Metabolic activation:
with and without
Metabolic activation system:
Aroclor 1254-induced rat liver S9
Test concentrations with justification for top dose:
Concentration range in the main test (with metabolic activation): 7.48-7.50, 11.2-11.3, 15.0, 29.9, and 44.9 µg/mL
Concentration range in the main test (without metabolic activation): 7.47, 15.0, 22.4, and 29.9 µg/ml
Vehicle / solvent:
Dimethylsulfoxide
Controls
Untreated negative controls:
yes
Remarks:
McCoy's 5a
Negative solvent / vehicle controls:
yes
Remarks:
10.0 µl/mL
Positive controls:
yes
Positive control substance:
other: Mitomycin C was used for the nonactivation series and cyclophosphamide was used in the metabolic activation series. Two doses of mitomycin C were used, 0.5 µg/ml and 1.00 ug/ml.

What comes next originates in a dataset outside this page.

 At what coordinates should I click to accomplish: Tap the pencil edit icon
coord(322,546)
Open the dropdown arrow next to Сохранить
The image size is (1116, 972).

Doses of cyclophosphamide used were 25.0 and 50.0 µg/ml (10 hour harvest)
Details on test system and experimental conditions:
Exposure period (with metabolic activation): 2 hours
Exposure period (without metabolic activation): 7 hours
Fixation time: 10 hours

Results and discussion

Test resultsopen allclose all
Species / strain:
Chinese hamster Ovary (CHO)
Metabolic activation:
with
Genotoxicity:
negative
Cytotoxicity / choice of top concentrations:
cytotoxicity
Remarks:
(33 µg/ml)
Vehicle controls validity:
valid
Untreated negative controls validity:
valid
Positive controls validity:
valid
Species / strain:
Chinese hamster Ovary (CHO)
Metabolic activation:
without
Genotoxicity:
negative
Cytotoxicity / choice of top concentrations:
cytotoxicity
Remarks:
(33 µg/ml)
Vehicle controls validity:
valid
Untreated negative controls validity:
valid
Positive controls validity:
valid
Species / strain:
Chinese hamster Ovary (CHO)
Metabolic activation:
with
Genotoxicity:
negative
Cytotoxicity / choice of top concentrations:
cytotoxicity
Remarks:
(>30 µg/ml)
Vehicle controls validity:
valid
Untreated negative controls validity:
valid
Positive controls validity:
valid
Species / strain:
Chinese hamster Ovary (CHO)
Metabolic activation:
without
Genotoxicity:
negative
Cytotoxicity / choice of top concentrations:
cytotoxicity
Remarks:
(>30 µg/ml)
Vehicle controls validity:
valid
Untreated negative controls validity:
valid
Positive controls validity:
valid
Additional information on results:
Observations:
There were no significant increases in the percentage of cells with chromosome aberrations under any of the test conditions used.
Remarks on result:
other: other: preliminary test
Remarks:
Migrated from field 'Test system'.

Applicant's summary and conclusion

Conclusions:
Interpretation of results (migrated information):
negative

The test substance is considered negative for inducing chromosomal aberrations in Chinese hamster ovary cells under metabolic activation and nonactivation conditions.
Executive summary:

The test substance was evaluated for clastogenic (chromosome-damaging) activity in Chinese hamster ovary cells in vitro following 2 hour treatments with and 7.5 hour treatments without metabolic (S9) activation. Two independent trials were conducted. The maximum concentrations tested were 44.9 µg/mL with metabolic activation and 29.9 µg/mL without metabolic activation. For trials with activation, post-treatment harvest times were 10, 20, and 30 hours. For trials without activation, post-treatment harvest time was 10 hours.

 

No significant increase in chromosomally aberrant cells was observed at any of the concentrations analyzed in any of the assays. The test substance is considered negative for inducing chromosomal aberrations under both nonactivation and activation conditions.